Record list:

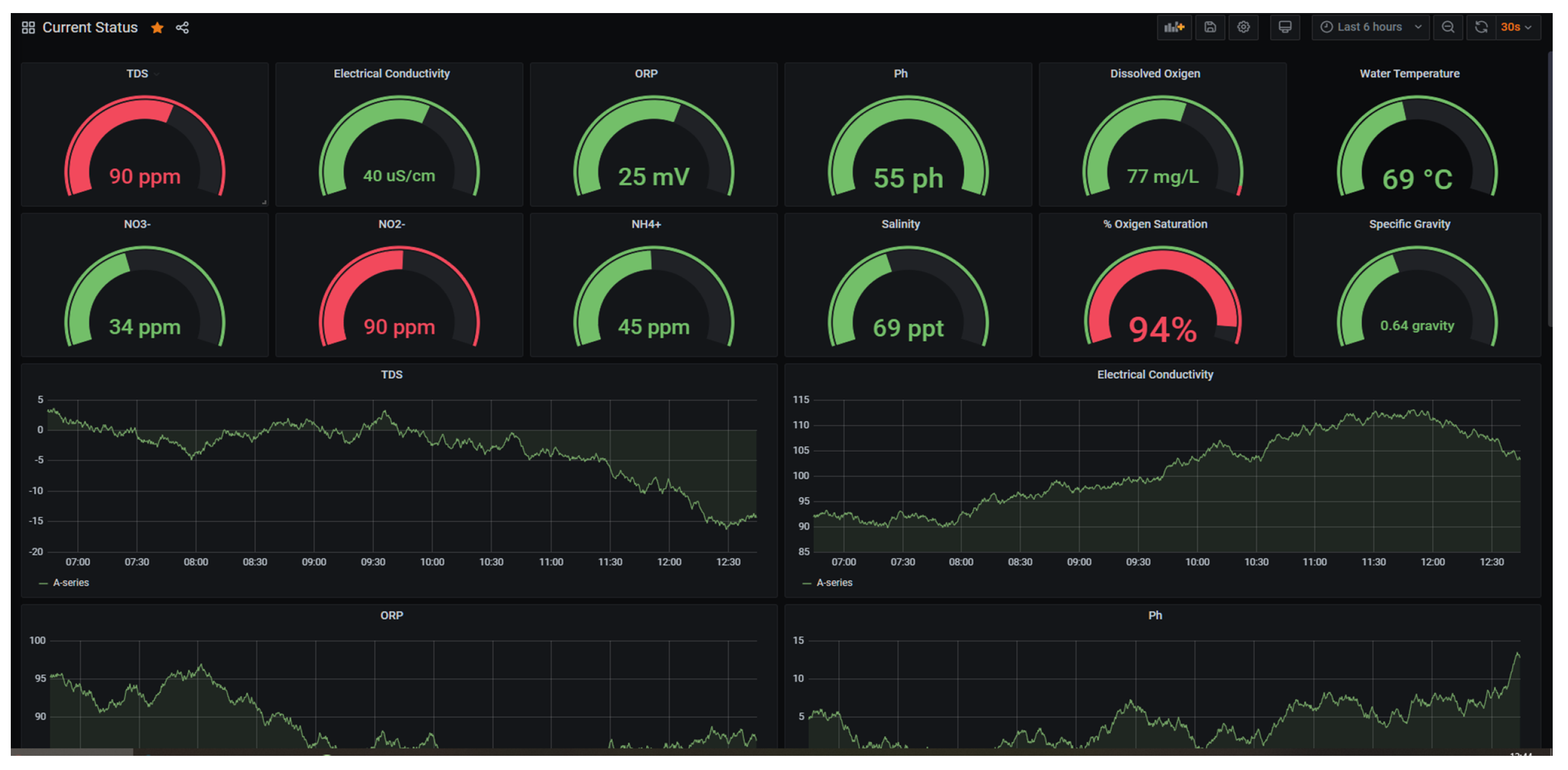The width and height of the screenshot is (1568, 770).
Task: Open the Last 6 hours time picker
Action: point(1369,27)
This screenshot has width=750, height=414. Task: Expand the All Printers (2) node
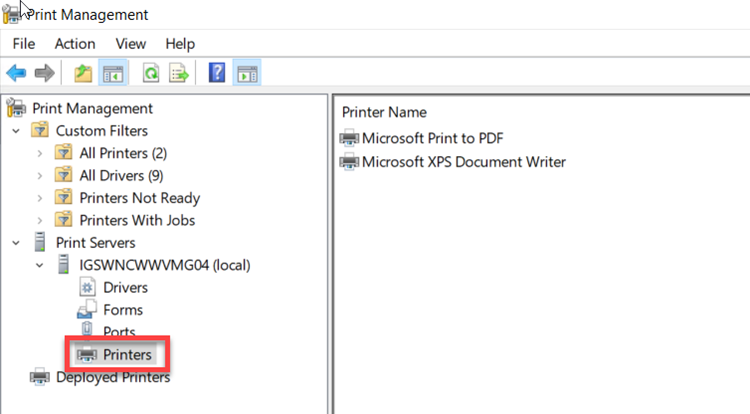pyautogui.click(x=39, y=153)
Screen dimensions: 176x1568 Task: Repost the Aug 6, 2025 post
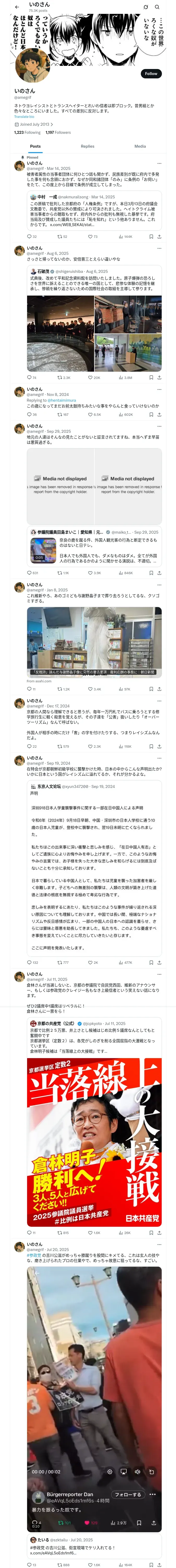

Given exercise: Write out all the records again with "Printers" swapped for "Devices" and everything else unchanged. Leave the pictures out.

Worked solution:
The width and height of the screenshot is (1568, 770).
Task: Open the Last 6 hours time picker
Action: point(1369,27)
This screenshot has width=750, height=414. Task: Expand the All Devices (2) node
pyautogui.click(x=39, y=153)
Screen dimensions: 176x1568 Task: Repost the Aug 6, 2025 post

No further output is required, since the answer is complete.